What are the characteristics of a Multi-Generational Church?
This is the second installment of a three-part blog (read the first here) about the demographical make-up of a local congregation. My premise is that a Biblical church, as described in Acts, will model Biblical unity and demographic diversity. The values of our love for Christ and His truth bring people together from diverse ethnic, generational, and socio-economic background. I believe this is the natural model for the church and that churches lack this diversity by appealing so some demographic at the expense of another. This week, I want to look at the characteristics of a multi-generational church. A Biblical Church should strive to be a Multi-Generational Church.
1. Multi-generational churches are seen in scripture. If a church lives beyond one generation, and it is growing, it ought to be multi-generational. In Paul’s instruction to Titus, he encouraged Titus (2:1-6) to teach certain things to older men and other things to younger men. Likewise, Paul instructed Titus that older women are to teach younger women. This assumes there were multiple generations in the local church. Each generation had its share of challenges, but the younger generations were to learn from their elders.
2. Multi-generational churches go at a different pace. This past summer, I took my family to Washington D.C. for a couple days. The trip was very different than the last time we went. We saw about half of the monuments and museums than we normally would have seen, because we are now a multi-generational family. We went at the pace of a 70 year old and the pace of a 6 year old. Multi-generational families and churches move a different pace, but the journey is much more enjoyable. Change is slower at a multi-generational church. But it is life-giving when it is done with intentionality and integrity.
3. Multi-generational churches are attractive to each generation. Studies are confirming what people have believed for thousands of years, and what the Bible clearly teaches. Younger people want to be mentored, coached and shepherded by someone older who has walked their path before them. Studies show that the #1 way young people stay engaged in church as an adult is if they serve alongside of their parents through their young years. Instead of having a youth mission trip one month, and an adult mission trip the next, why not have a trip where the entire family can participate as well.? Think about it, why should parents and children be apart from each other for two weeks? More than that, when we offer “youth only” or “adult only” mission trips, we begin creating a ministry experience where students begin associating the greatest growing opportunities in a persons life with being away from family.
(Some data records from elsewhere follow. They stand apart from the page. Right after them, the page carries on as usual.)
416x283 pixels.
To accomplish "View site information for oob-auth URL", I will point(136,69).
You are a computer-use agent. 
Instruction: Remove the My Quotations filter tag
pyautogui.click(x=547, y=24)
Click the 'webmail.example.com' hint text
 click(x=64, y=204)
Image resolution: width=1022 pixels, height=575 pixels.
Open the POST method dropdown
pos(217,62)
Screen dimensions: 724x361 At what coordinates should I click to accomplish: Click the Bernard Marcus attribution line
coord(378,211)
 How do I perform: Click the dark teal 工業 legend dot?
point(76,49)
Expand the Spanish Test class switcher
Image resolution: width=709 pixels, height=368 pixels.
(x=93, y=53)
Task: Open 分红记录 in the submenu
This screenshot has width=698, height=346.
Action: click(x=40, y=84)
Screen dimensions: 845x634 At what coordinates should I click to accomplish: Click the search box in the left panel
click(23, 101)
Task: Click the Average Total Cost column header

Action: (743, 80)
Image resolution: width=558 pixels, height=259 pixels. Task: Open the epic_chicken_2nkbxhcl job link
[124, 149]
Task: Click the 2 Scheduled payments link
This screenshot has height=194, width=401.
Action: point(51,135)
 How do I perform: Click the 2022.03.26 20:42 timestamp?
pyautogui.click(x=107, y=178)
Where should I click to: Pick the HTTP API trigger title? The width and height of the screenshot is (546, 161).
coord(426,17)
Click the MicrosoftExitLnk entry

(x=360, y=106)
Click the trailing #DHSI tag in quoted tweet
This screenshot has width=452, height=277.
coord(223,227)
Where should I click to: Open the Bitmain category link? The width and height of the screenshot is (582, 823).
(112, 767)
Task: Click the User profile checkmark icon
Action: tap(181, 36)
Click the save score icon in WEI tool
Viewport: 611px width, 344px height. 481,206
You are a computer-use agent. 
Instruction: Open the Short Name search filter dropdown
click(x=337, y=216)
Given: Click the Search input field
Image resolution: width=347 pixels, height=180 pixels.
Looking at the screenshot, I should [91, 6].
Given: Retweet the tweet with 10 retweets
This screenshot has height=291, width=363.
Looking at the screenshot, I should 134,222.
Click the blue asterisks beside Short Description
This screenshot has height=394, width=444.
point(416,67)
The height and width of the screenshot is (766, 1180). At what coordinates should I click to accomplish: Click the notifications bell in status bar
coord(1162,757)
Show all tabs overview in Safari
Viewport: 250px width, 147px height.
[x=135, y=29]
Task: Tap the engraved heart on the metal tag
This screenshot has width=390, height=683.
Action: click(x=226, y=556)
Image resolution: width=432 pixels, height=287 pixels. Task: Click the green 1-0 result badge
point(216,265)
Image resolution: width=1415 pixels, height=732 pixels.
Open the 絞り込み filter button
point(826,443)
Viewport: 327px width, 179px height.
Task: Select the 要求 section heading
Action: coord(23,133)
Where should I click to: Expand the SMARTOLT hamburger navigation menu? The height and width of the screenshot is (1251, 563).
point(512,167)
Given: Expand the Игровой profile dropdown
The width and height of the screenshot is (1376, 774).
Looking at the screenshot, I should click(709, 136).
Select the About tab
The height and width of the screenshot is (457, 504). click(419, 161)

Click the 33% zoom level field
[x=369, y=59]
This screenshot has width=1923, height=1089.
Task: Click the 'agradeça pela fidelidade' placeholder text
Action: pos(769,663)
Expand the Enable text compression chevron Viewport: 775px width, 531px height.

4. Multi-Generational churches look for ways to honor older members and empower younger ones. Churches look for opportunities to honor those who have served faithfully, acted with integrity and persevered through tragedy. We give honor to our elders. Likewise, we look for opportunities to involve younger people. Students must have a place in the main service (notice I did not say “adult” service). Students should see this as their church growing up. Do they get to greet, usher, run the sound board, play on the worship team, pray, on a regular basis? Younger people are looking for belonging, purpose and warmth.
5. Multi-Generational churches are built around that which is eternal, not trendy. John MacArthur has said that quickest way to become irrelevant is to define yourself by your generation. The gospel is always relevant, and people always struggle with sin. Everyone in every generation needs to know how they can be made right with God. Recently, I had the privilege of teaching a class at one of the local seminaries. The class was a multi-generational class. The youngest student, probably in his mid 20’s, shared about how his church is growing among young people. He said this is because he simply preaches 40-minutes expository messages from Bible for each Sunday. The older students began to object, “Younger people only want to be entertained” they said. His response was great. “No, that is what your generation thinks they want.”
Multi-Generational churches grow at a slower rate, but they are a blessing to because each generation is able to simultaneously learn from one generation while caring for another generation. I am thankful for the mature believers that influenced me growing up and growing into ministry. Finally, the older I get, the cooler they become.